Diên Biên Phu est une petite plaine au Nord-Ouest du Viêt Nam dans la province de Lai Châu dans le haut Tonkin, et dans laquelle se trouve la petite ville de Diên Biên Phu. Phu signifie « district ».

Elle fut le théâtre d'une violente bataille entre le corps expéditionnaire français, dont beaucoup de soldats de la Légion étrangère, sous le commandement du colonel de Castries (nommé général durant la bataille) et le corps de bataille du Viêt-minh sous les ordres du général Giap, victorieux le 7 mai 1954. Cette bataille fut la dernière de la guerre d'Indochine, la France quittant la partie nord du Vietnam (le Tonkin), après les accords de Genève signés en juillet 1954 et instaurant une partition du pays le long du 17ème parallèle.

Au matin du 20 novembre 1953, dans le cadre de l'opération Castor, deux bataillons de parachutistes français, le 6ème BPC (Bataillon de Parachutistes Coloniaux) du Commandant Bigeard et le 2/1er RCP (2ème bataillon du 1er Régiment de Chasseurs Parachutistes) du Commandant Bréchignac s'emparent de Diên Biên Phu, défendue par un détachement peu important de l'armée Viêt-minh. Dans les semaines qui suivent, après rénovation de la piste d'atterrissage construite par les Japonais, les Français acheminent par avions hommes, matériel, armes et munitions à Diên Biên Phu. Cette noria aérienne fonctionne pendant quatre mois pour créer, ravitailler et renforcer le camp retranché. À Hanoï, le matériel lourd (artillerie et blindés) est démonté, transporté en pièces détachées et remonté à l'arrivée.

Le Viêt-minh fit acheminer une importante logistique par les flancs des montagnes qui entourent le camp sur des bicyclettes. L'assaut est déclenché le 13 mars où cinquante mille hommes avec une artillerie, surtout composée de mortiers, nombreuse et efficace contre les ressources humaines écrase les douze mille Français du camp retranché qui tiraient souvent à l'aveugle, l'ennemi ayant l'art du camouflage, et leurs avions, venant de Hanoï, étaient à court de rayon d'action, gênés de surcroît par une météo capricieuse (mousson).

Les soldats viêt-minh avaient creusé sous Eliane 2 une longue galerie et y ont fait exploser plus de 900 kg de TNT, quelques heures avant que la garnison française ne soit définitivement submergée, le 7 mai 1954.

On estime à près de dix mille le nombre des Vietnamiens tués pendant la bataille. L'armée française compte 1 750 morts dans ses rangs mais, sur les 10 863 prisonniers faits par le Vietminh, la plupart décèdent en captivité.
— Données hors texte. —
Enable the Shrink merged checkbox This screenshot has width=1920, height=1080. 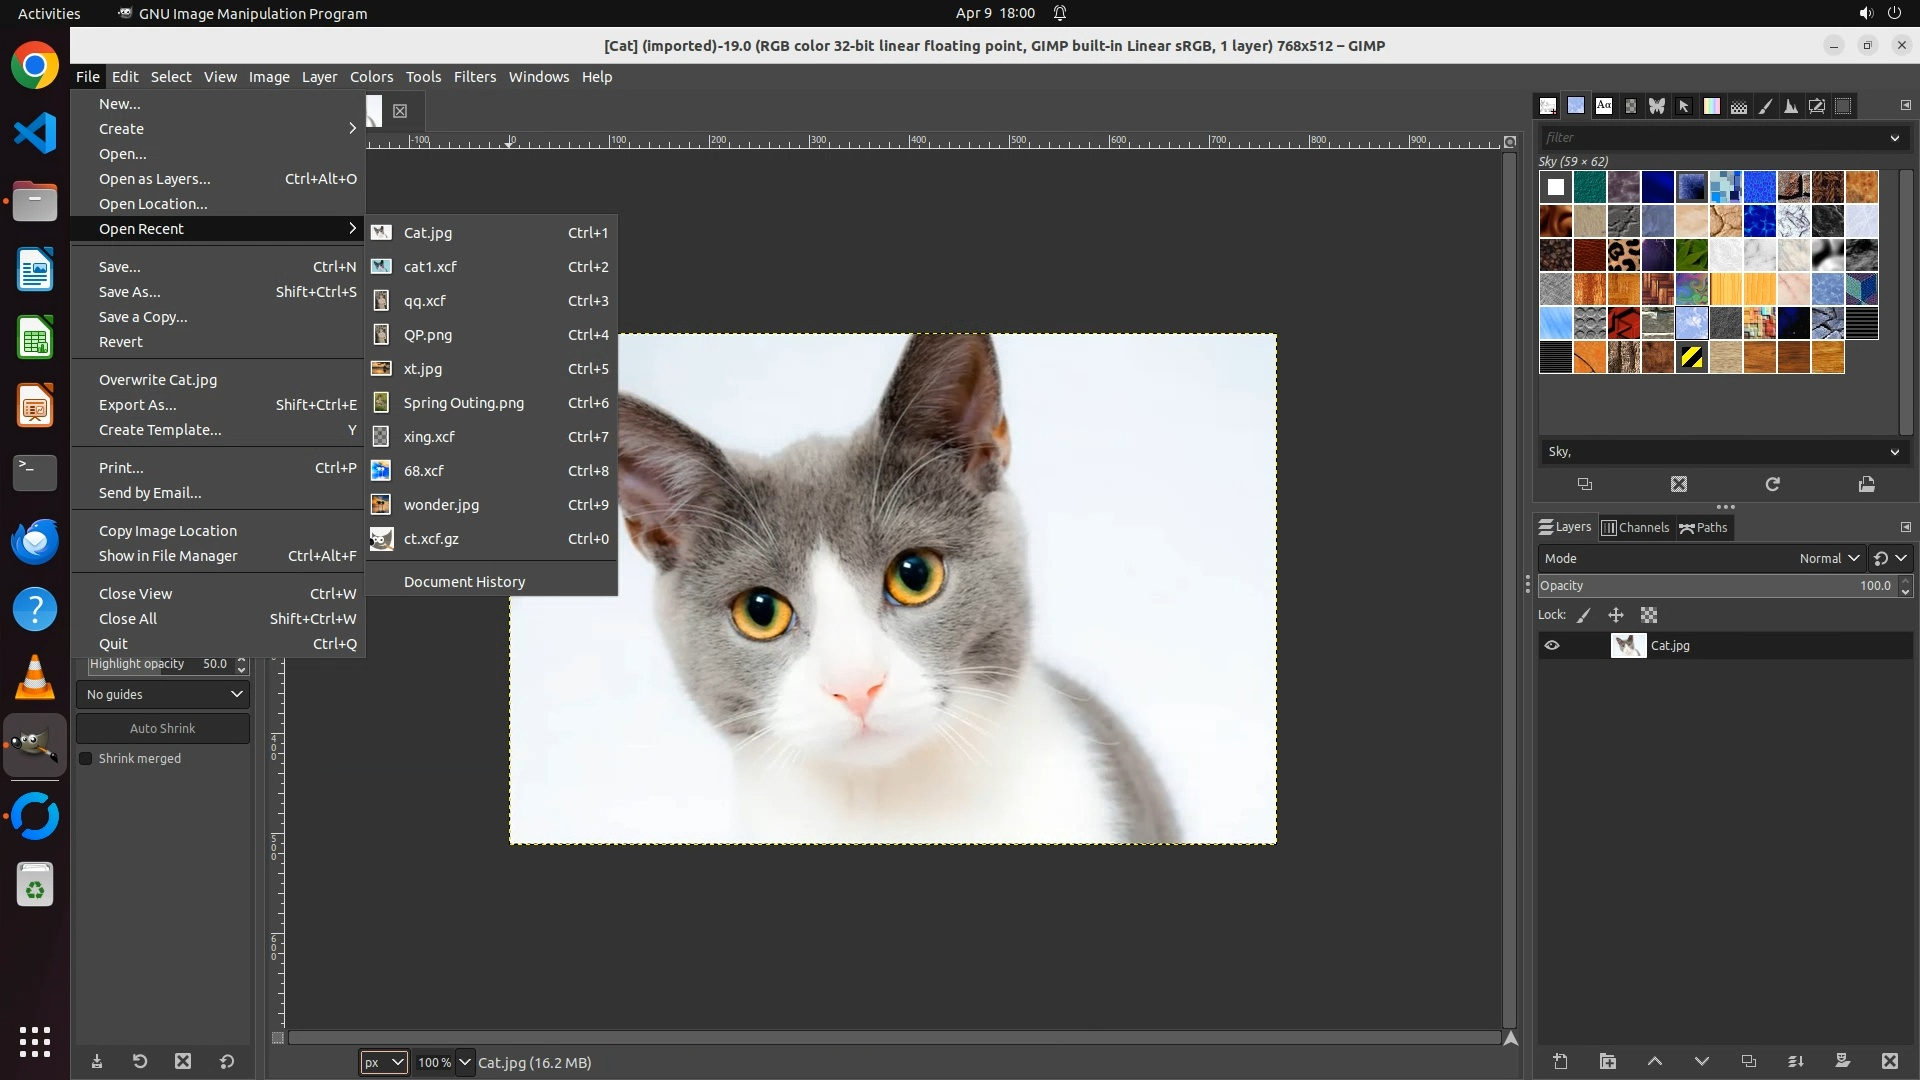(86, 758)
La France ne récupère que 3 290 rescapés, quatre mois plus tard. Ceux qui auront le mieux survécu étaient les blessés car ils n'eurent pas à subir la marche forcée et furent pris en charge par la Croix Rouge.

Analyse de Roger Depley

En janvier 1954, le général Clément Blanc, chef d'état-major de l'armée de Terre, est allé en Indochine à la demande du gouvernement français avec pour mission de faire un rapport sur la situation en Indochine et particulièrement sur la base de Dien Bien Phu. Sur place, le général Blanc s'est rendu compte «qu'il y avait un défaut capital dans la préparation française: on avait complètement ignoré l'artillerie» ennemie en pensant que «le Viet-minh n'aurait pas les moyens de hisser les pièces d'artillerie sur les crêtes des montagnes environnantes». Avec son bras droit, le colonel Henri Mirambeau, il a «rédigé les 8 et 9 février 1954 un rapport de 16 pages dont la conclusion était: il faut d'urgence évacuer Dien Bien Phu qui est une place forte promise à la destruction», rapporte l'historien Roger Delpey qui s'est entretenu à plusieurs reprises avec chacun des deux militaires et a eu sous les yeux un exemplaire de ce rapport.
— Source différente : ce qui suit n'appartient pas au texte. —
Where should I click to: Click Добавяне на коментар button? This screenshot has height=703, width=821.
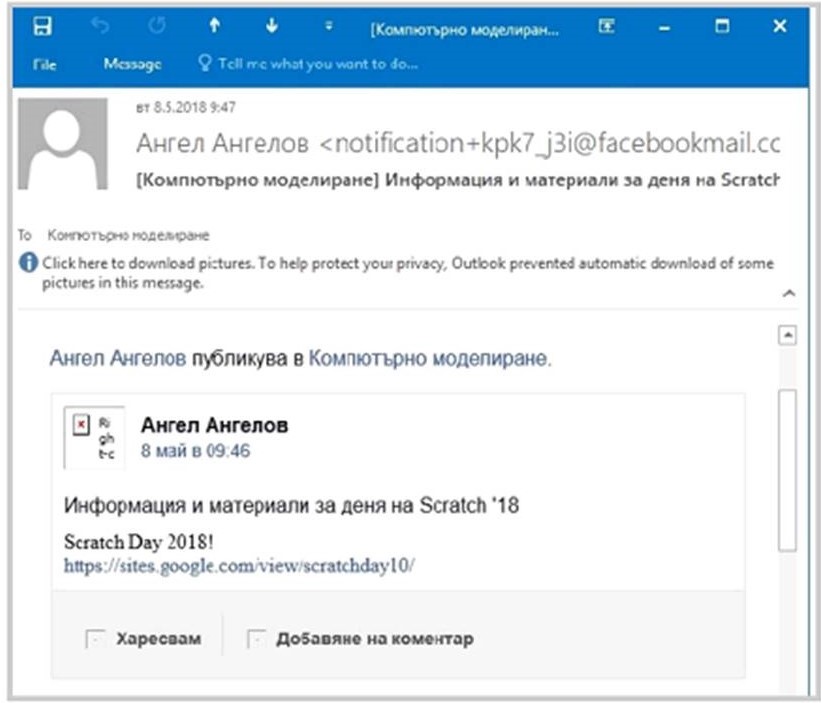[360, 638]
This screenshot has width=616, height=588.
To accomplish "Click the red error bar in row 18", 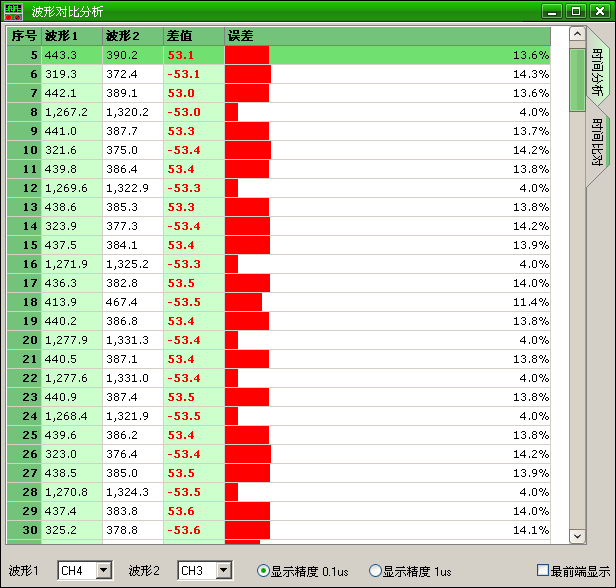I will point(243,302).
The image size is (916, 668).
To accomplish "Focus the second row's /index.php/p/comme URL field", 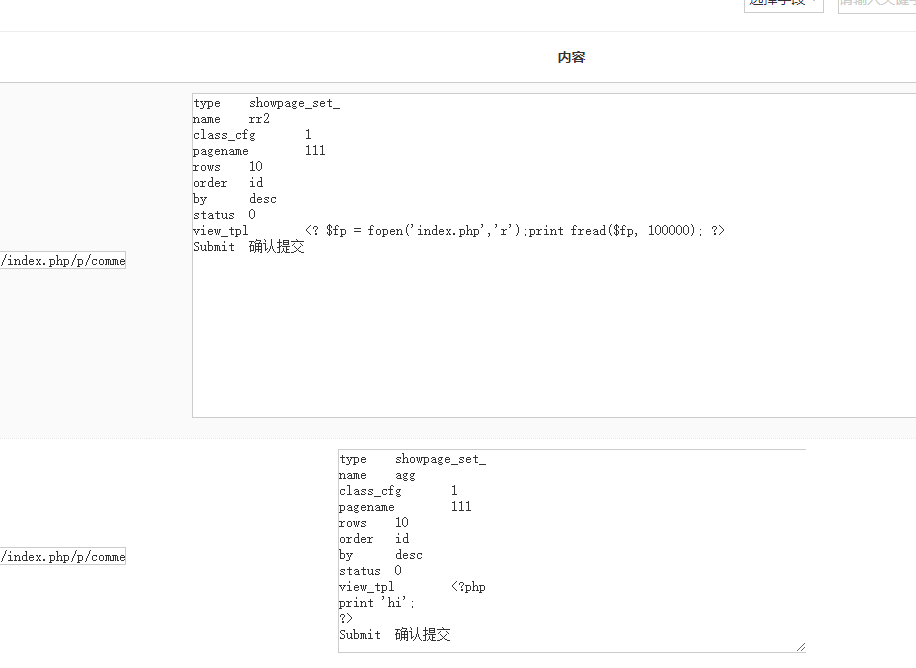I will [x=63, y=557].
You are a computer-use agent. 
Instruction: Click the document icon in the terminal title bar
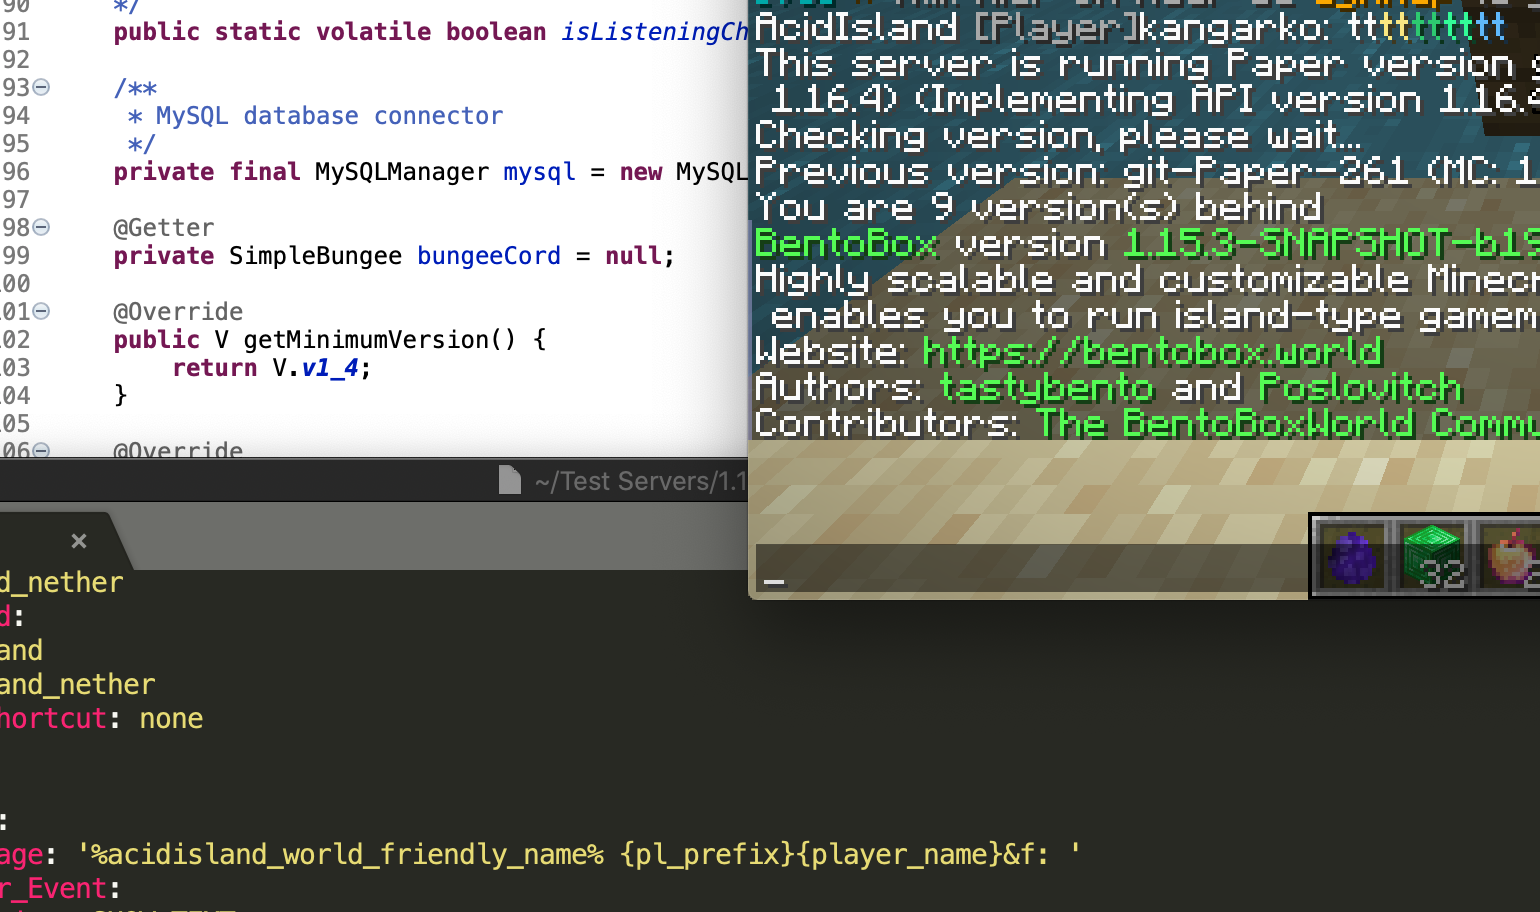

Le 10 février au matin, une réunion rassemble à Saïgon le ministre de la Défense René Pleven, son secrétaire d'État à la Guerre Pierre de Chevigné et le chef d'état-major des armées, le général Paul Ely. Le général Blanc leur lit son rapport et «la conclusion fait l'effet d'un coup de tonnerre», note l'historien.

René Pleven était porteur d'une délégation de pouvoirs pour la conduite de la guerre d'Indochine, délégation remise par le président du Conseil Joseph Laniel. Pourtant, il ne modifie rien. «René Pleven explique qu'il n'est pas question d'évacuer Dien Bien Phu, car nous avons pris des engagements envers les États-Unis et envers le gouvernement vietnamien».

A l'époque, Washington fournissait des armes et des «budgets très conséquents» au gouvernement français pour qu'il tienne son dispositif militaire en Indochine «car c'était l'époque où les États-Unis portaient haute la bannière de la lutte anticommuniste».

Or, le retrait était techniquement possible. Le général Pierre Fay, chef d'état-major de l'armée de l'Air, a assuré au général Blanc, avant la réunion de Saïgon, qu'il pouvait «évacuer la garnison de Dien Bien Phu en cinq ou six jours par des moyens aériens», emporter une partie du matériel et faire sauter le reste. «Les troupes les plus valeureuses du Viet-minh n'étaient pas encore proches, elles convergeaient» vers la cuvette.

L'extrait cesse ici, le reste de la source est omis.